Tom Lehrer, comedian and humorist said it all: “Satire died when Kissinger won the Nobel Peace Prize”. Once called “the most controversial to date”, the decision to award the Nobel Peace Prize to Henry Kissinger in 1973 was fraught with debate.

We knew already his involvement as US Secretary of State in Operation Condor in Latin America, which amongst other things orchestrated “The Other 9/11”, the military coup by Pinochet in Chile that killed the elected President Salvador Allende and was followed by a reign of terror, as well as the U.S. bombing campaigns in Cambodia.

Recently declassified documents show he also encouraged the mass killings carried out by the Argentina’s military during the 1976-83 dictatorship.

According to a report by The Guardian, he “congratulated the country’s military leaders for “wiping out” terrorism, according to a large trove of newly declassified state department files. The documents, which were released on Monday night, show how Kissinger’s close relationship to Argentina’s military rulers hindered Jimmy Carter’s carrot-and-stick attempts to influence the regime during his 1977-81 presidency.

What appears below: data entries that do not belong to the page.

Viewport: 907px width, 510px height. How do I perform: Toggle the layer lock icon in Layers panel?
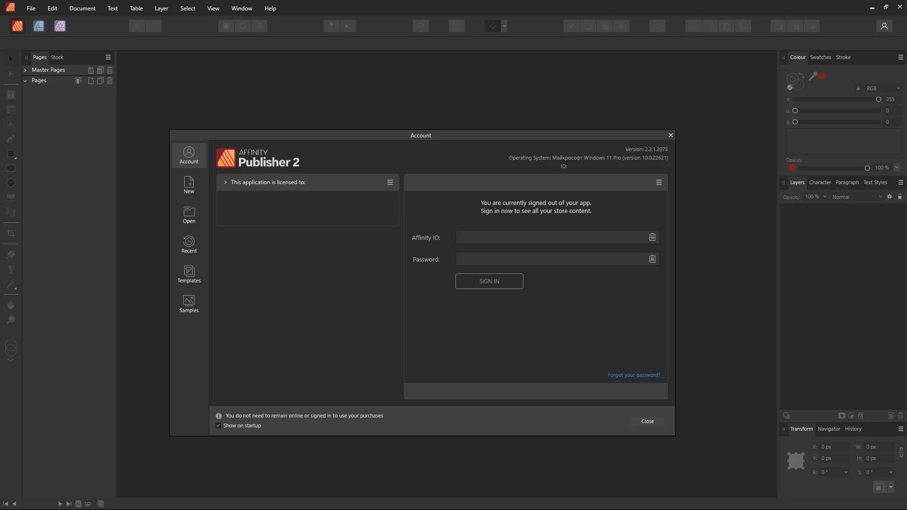click(900, 196)
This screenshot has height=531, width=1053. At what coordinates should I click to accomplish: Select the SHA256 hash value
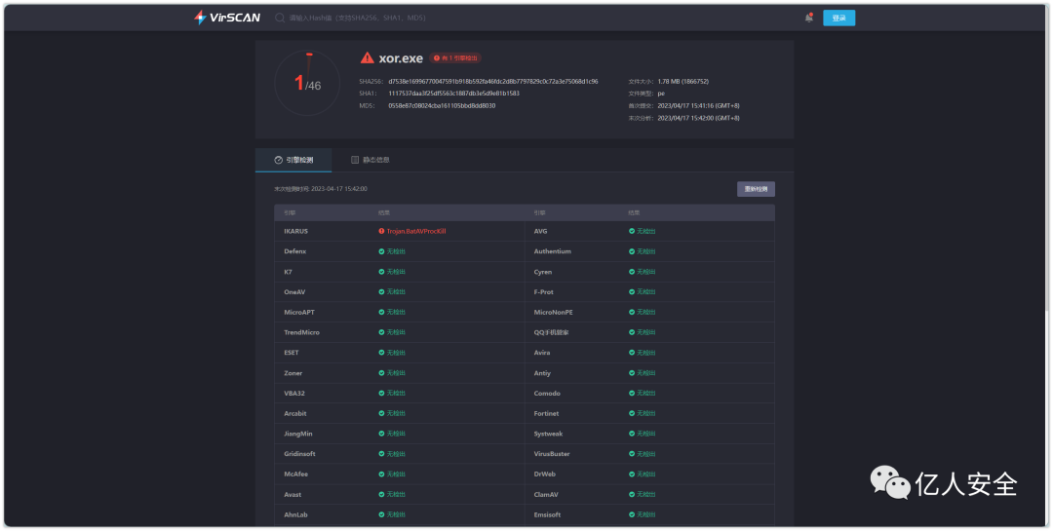492,81
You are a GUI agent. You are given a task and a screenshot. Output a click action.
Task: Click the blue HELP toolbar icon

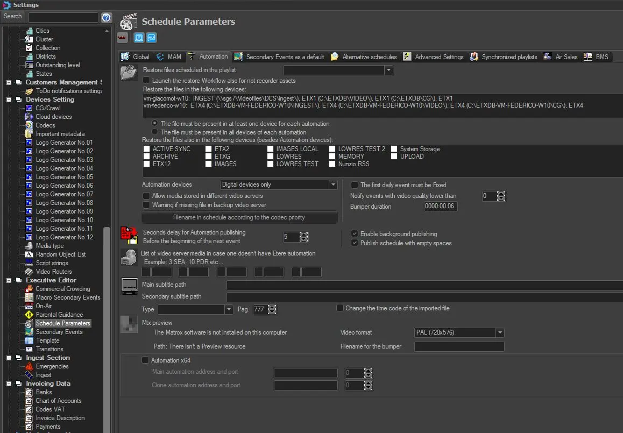coord(151,38)
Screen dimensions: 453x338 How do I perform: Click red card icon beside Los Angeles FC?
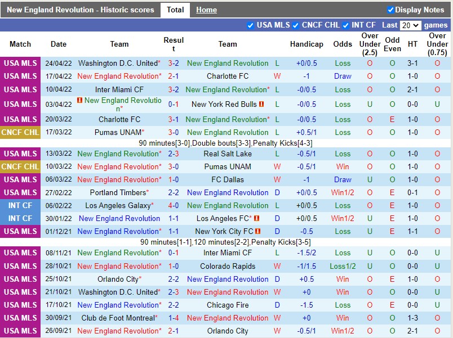click(256, 218)
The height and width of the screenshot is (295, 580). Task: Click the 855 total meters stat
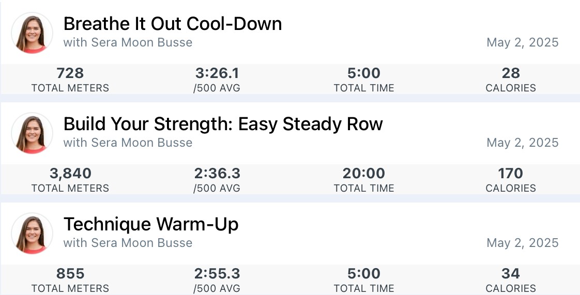click(70, 280)
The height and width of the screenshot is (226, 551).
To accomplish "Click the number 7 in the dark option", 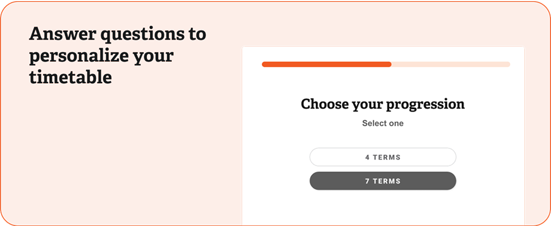I will coord(367,181).
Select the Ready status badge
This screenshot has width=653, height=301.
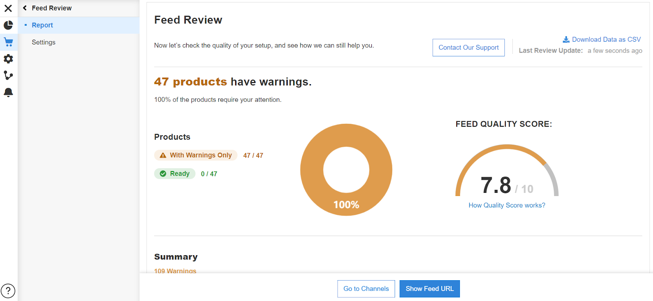(x=175, y=174)
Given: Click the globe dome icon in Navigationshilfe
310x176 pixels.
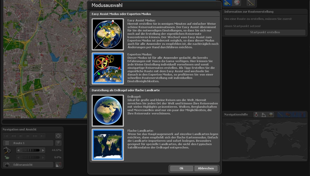Looking at the screenshot, I should coord(271,114).
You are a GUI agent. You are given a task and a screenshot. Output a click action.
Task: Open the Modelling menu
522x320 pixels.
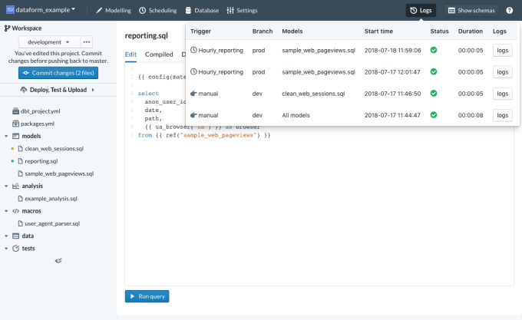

Carter officials were infuriated by Kissinger’s attendance at the 1978 World Cup in Argentina as the personal guest of dictator Jorge Videla, the general who oversaw the forced disappearance of up to 30,000 opponents of the military regime… Kissinger even held a private meeting with Videla without the presence of the US ambassador to Buenos Aires, Raúl Castro, at which human rights and Carter’s foreign policy were discussed. “Videla prearranged it so Kissinger and the interpreter would meet with him privately half an hour before ambassador’s arrival,” one cable shows.”

According to Common Dreams  “During a private meeting with the conservative diplomat group Argentinian Council of International Relations (CARI), Kissinger said that “in his opinion the government of Argentina had done an outstanding job in wiping out terrorist forces.” U.S. ambassador to Buenos Aires, Raúl Castro warned that Kissinger’s praise for the military dictatorship “may have gone to some considerable extent to his hosts’ heads.”

“There is some danger that Argentines may use Kissinger’s laudatory statements as justification for hardening their human rights stance,” Castro said. “Elsewhere in the documents—released on President Barack Obama’s order in a gesture of goodwill toward Argentina—U.S. diplomats and officials can be seen wondering whether their foreign policies had gotten out of control. The National Security Council’s Latin America director, Robert Pastor, wrote in a dispatch to then-President Jimmy Carter’s national security adviser Zbigniew Brzezinski, “Have we gone too far? Have we pushed our policy beyond its effectiveness? Are we pushing the Argentines over the edge and jeopardizing our future relationship? Does the terror justify the repression?” “I, myself, believe that we may have…pushed too far,” Pastor wrote.”

Amongst the horrors of the present US electoral campaigns perhaps the fact that both Trump and Clinton have approached Kissinger “the senior statesman” does not give any reassurance that US Foreign Policy is about to change for the better.